▶ [Study material]
%%

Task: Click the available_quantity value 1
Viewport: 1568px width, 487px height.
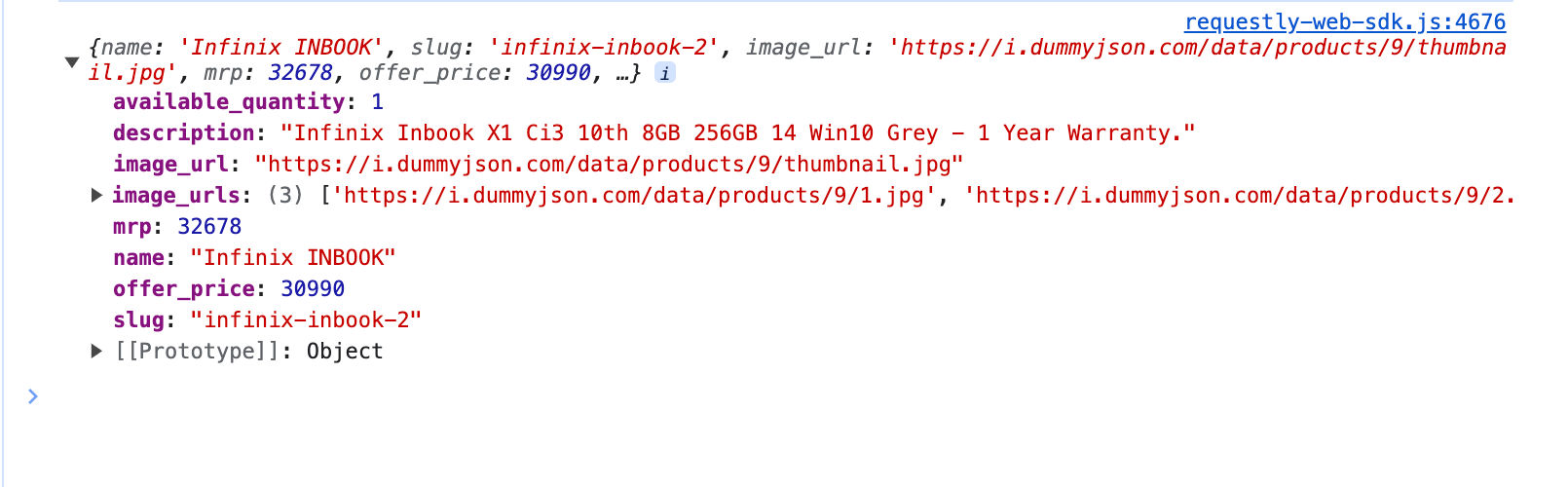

%%
%%

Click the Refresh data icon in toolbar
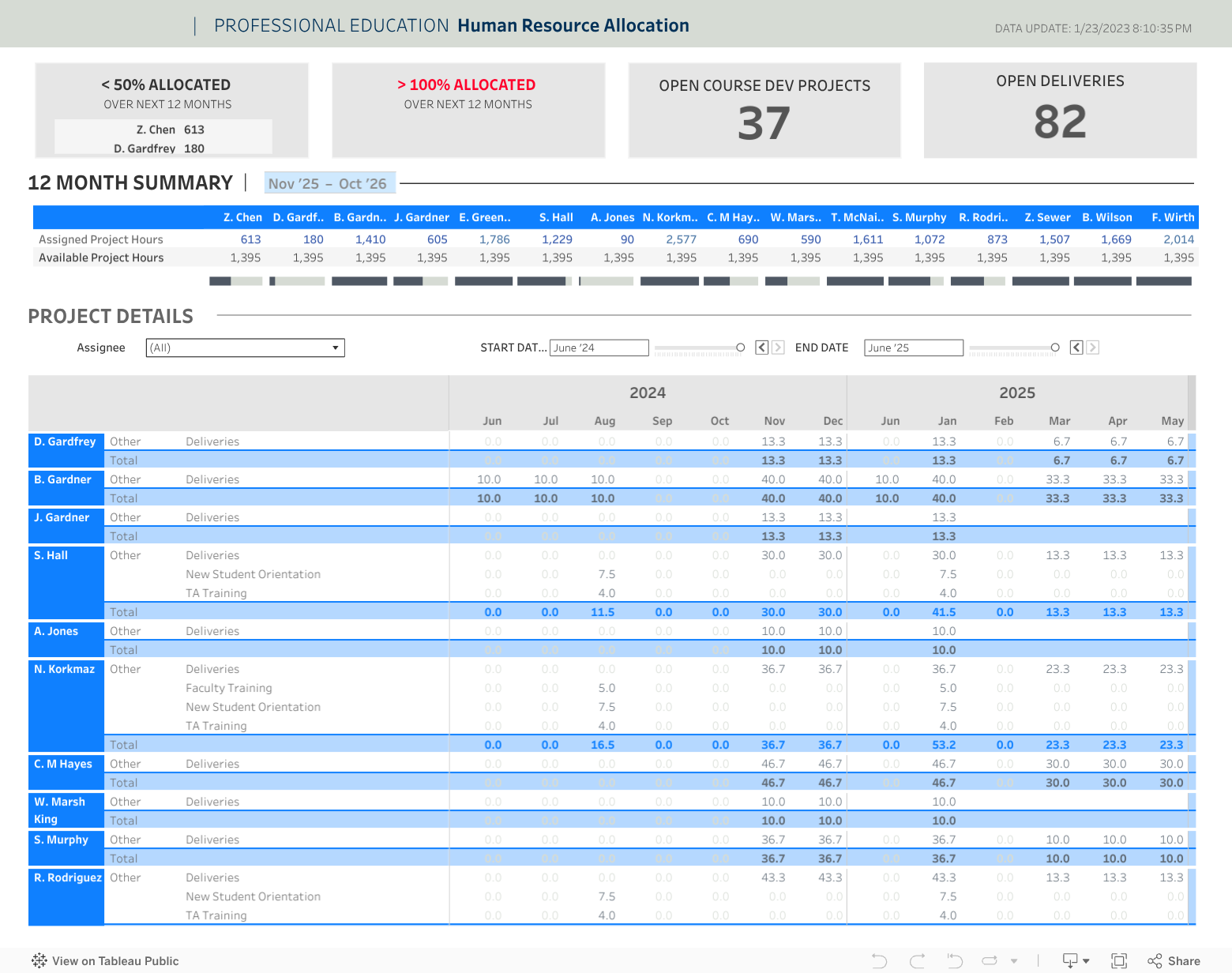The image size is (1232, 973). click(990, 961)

%%
%%

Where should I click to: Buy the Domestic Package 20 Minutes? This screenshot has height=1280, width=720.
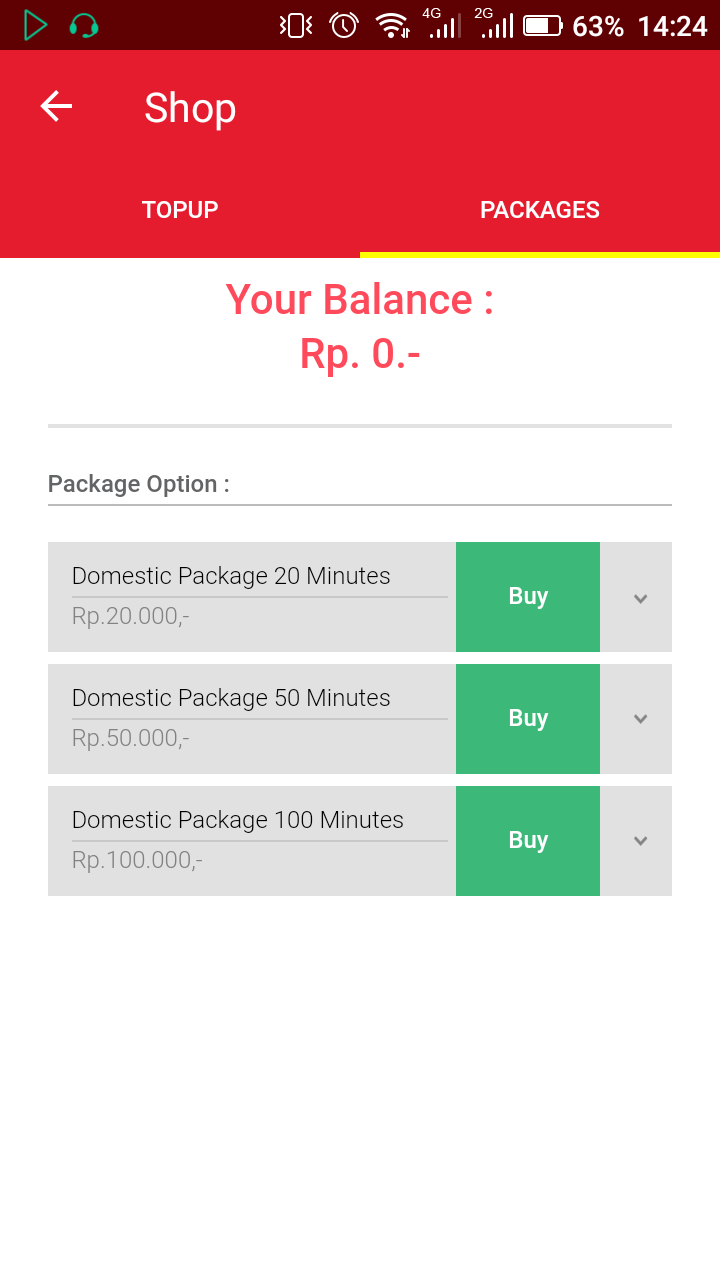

%%

▶ [Required action] Search the records above for "width". Copy each line where it is found.

▶ [Answer to the problem]
Viewport: 1568px width, 487px height.
Where should I click to: Buy the Domestic Package 20 Minutes? This screenshot has height=1280, width=720.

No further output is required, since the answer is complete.